Algeria has made clear that it will not send troops to Mali, but it began to help in other ways, including by sending thousands of troops to the southern part of its country to secure the border.
The American and French diplomacy also appeared to pay off when, after the militants in Mali began to move south this month, Algeria responded by opening its airspace to the French as they began to rush troops to the landlocked African nation.
“That tells you how pragmatic they have become,” Mr. Boukhars said.
Still, Algeria’s cooperation has not always been everything American officials have wished.
“Senior military and civilian leaders in Algeria have a clear understanding of the threat that exists in northern Mali,” General Ham said. “That doesn’t mean we all agree on all of the details.”

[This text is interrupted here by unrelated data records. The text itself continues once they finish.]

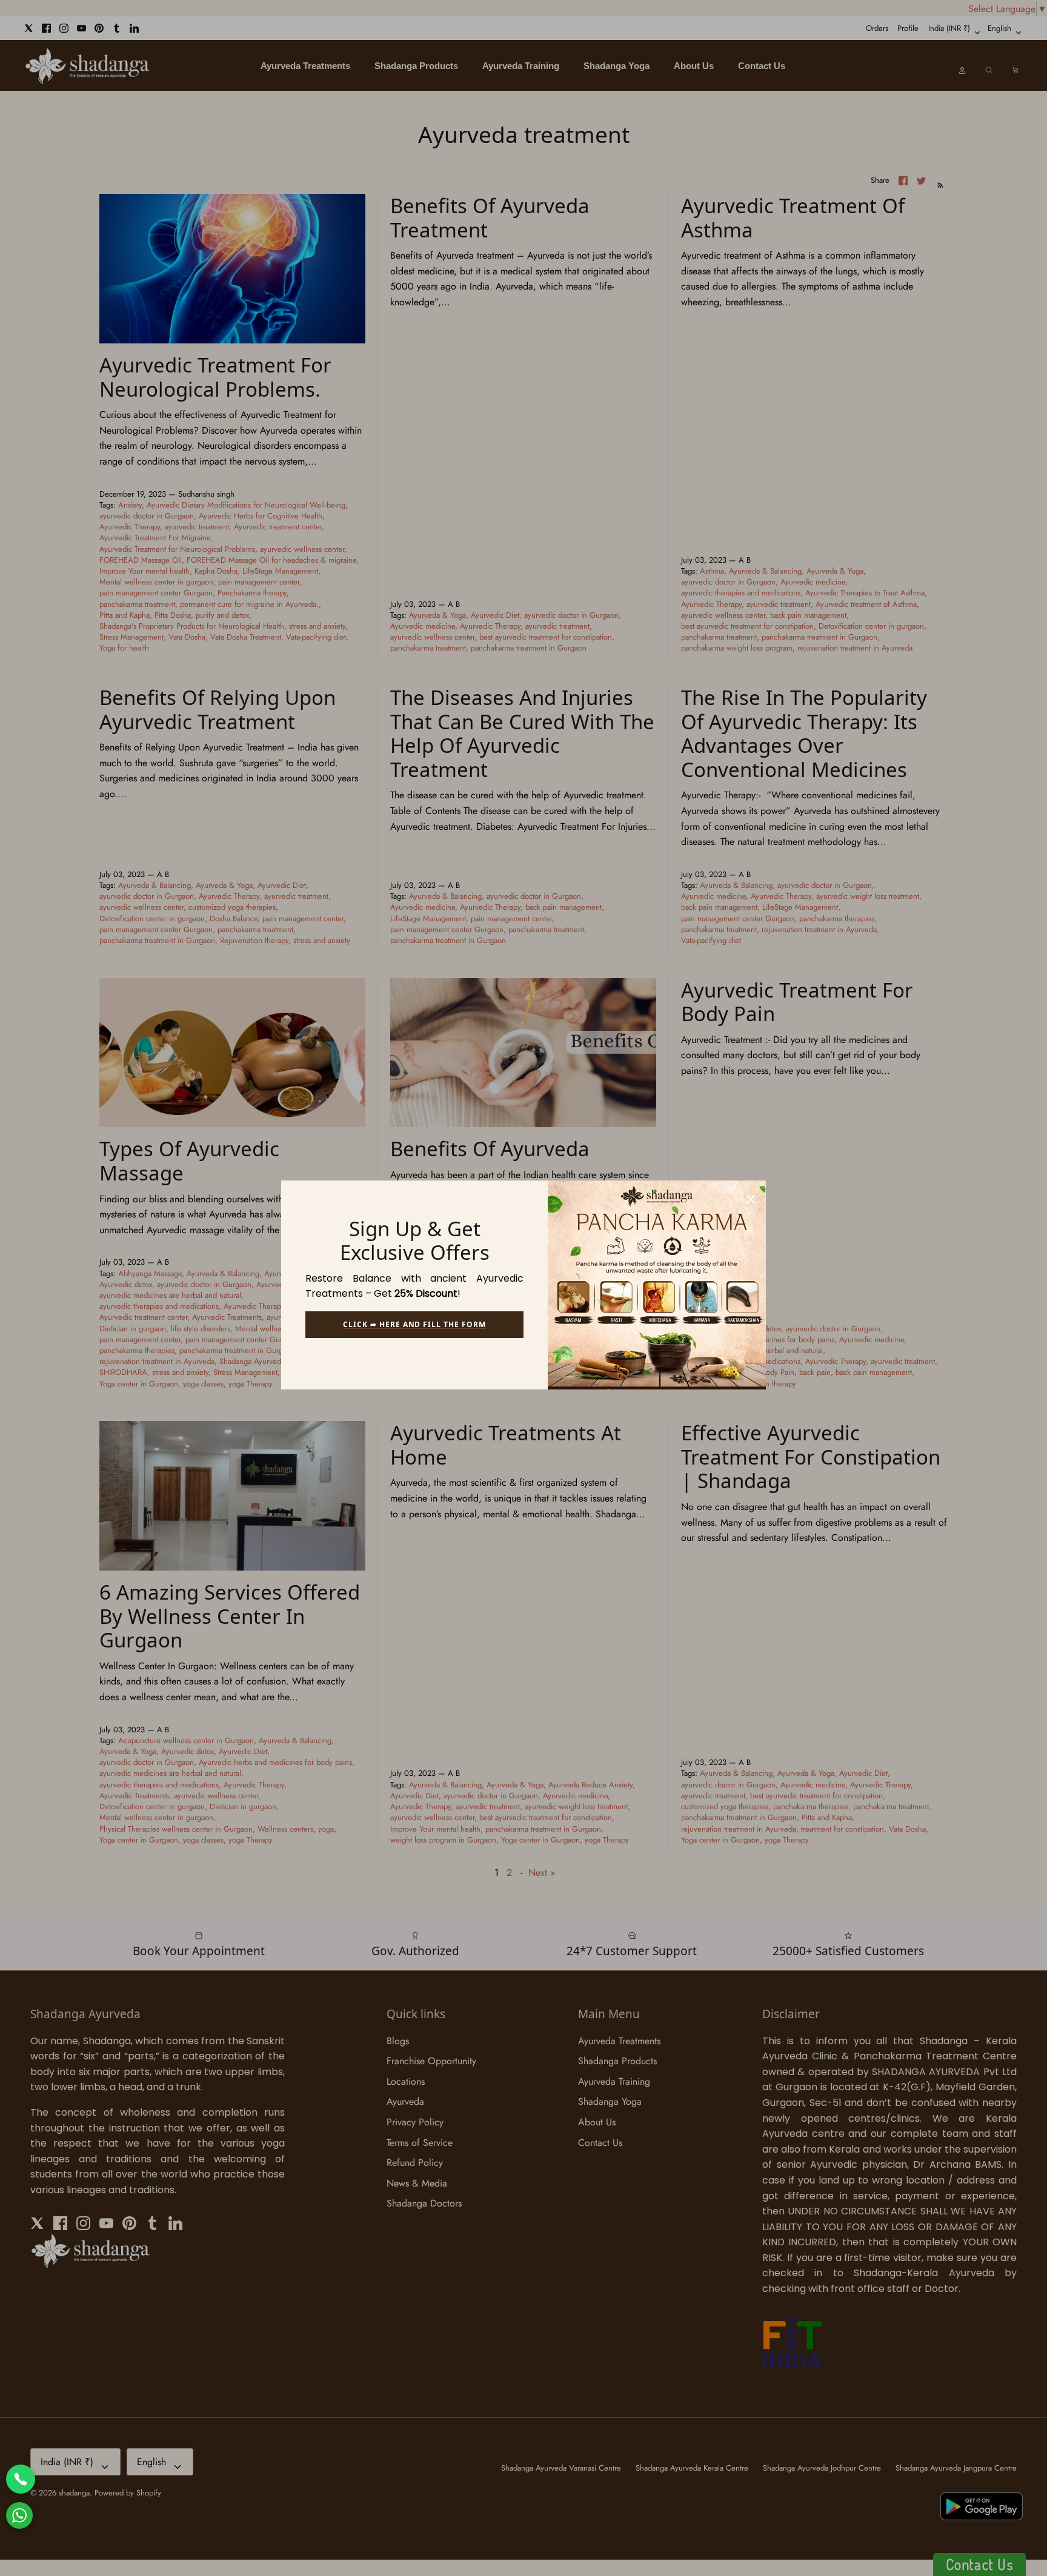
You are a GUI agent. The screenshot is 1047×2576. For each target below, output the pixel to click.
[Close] (750, 1195)
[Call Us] (20, 2479)
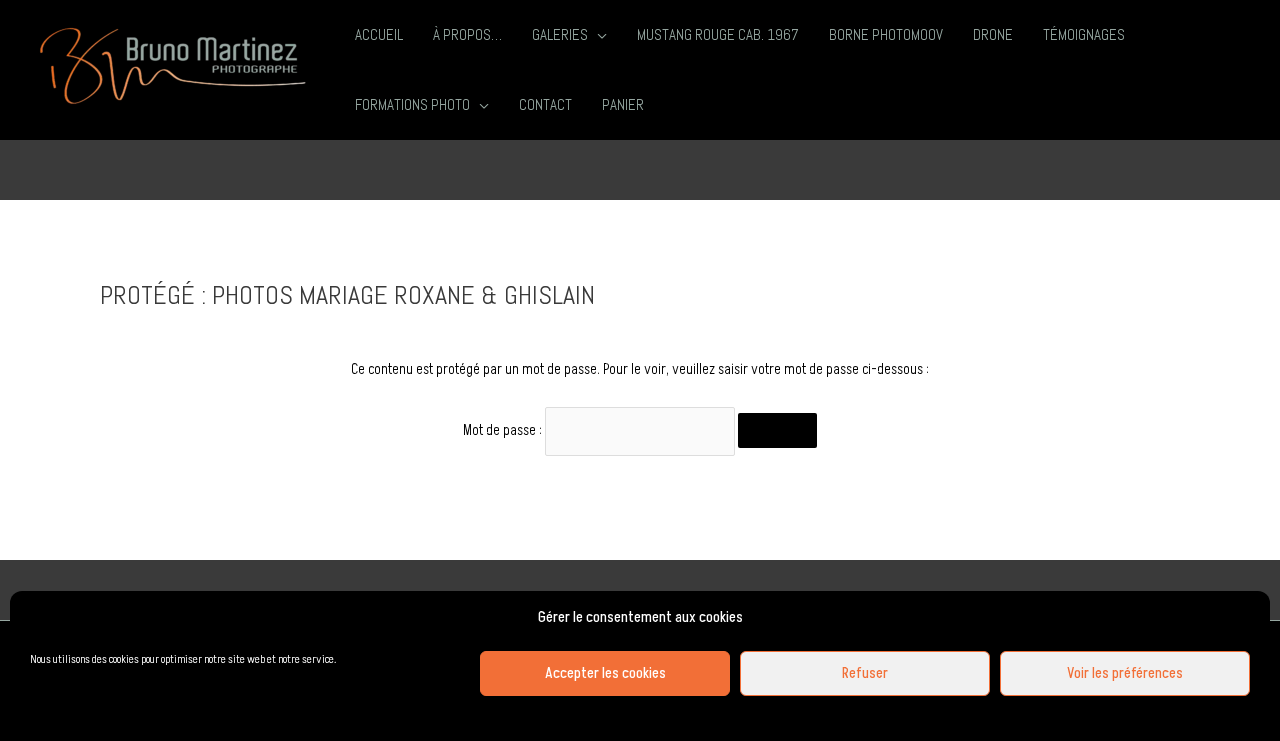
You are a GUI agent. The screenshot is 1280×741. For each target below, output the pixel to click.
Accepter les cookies (605, 673)
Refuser (865, 673)
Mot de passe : (504, 430)
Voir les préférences (1125, 673)
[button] (597, 35)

General Ham, who has visited Algeria four times in the past two years, praised the Algerians for tightening their southern border “so that terrorist forces in northern Mali cannot move freely across the region.” But he gently urged the country to work harder to “communicate more clearly and more directly” with Mali and other border nations “so that they could pass information that affects their shared borders more quickly.”
Current and former American officials, along with Algeria experts, describe Algeria’s national security apparatus as something of a black box. A report last year by the Congressional Research Service said that the Algerian president, Abdelaziz Bouteflika, had consolidated his power by diminishing the influence of senior military commanders.
At the same time, according to the report, a military intelligence service, the Department of Intelligence and Security, retains vast power over government decision-making, and operates largely independently from the traditional military chain of command.
A shadowy figure, Gen. Mohamed Mediène, has run the service since the early 1990s. Algeria analysts know very little about him, and few pictures of him exist in the public realm.
In brief remarks at the State Department on Thursday, Mrs. Clinton kept her focus on Mali, avoiding any talk of Algeria’s internal security arrangements. “We’re going to be working with our friends and partners in North Africa,” she said, before speaking again by phone with Algeria’s prime minister.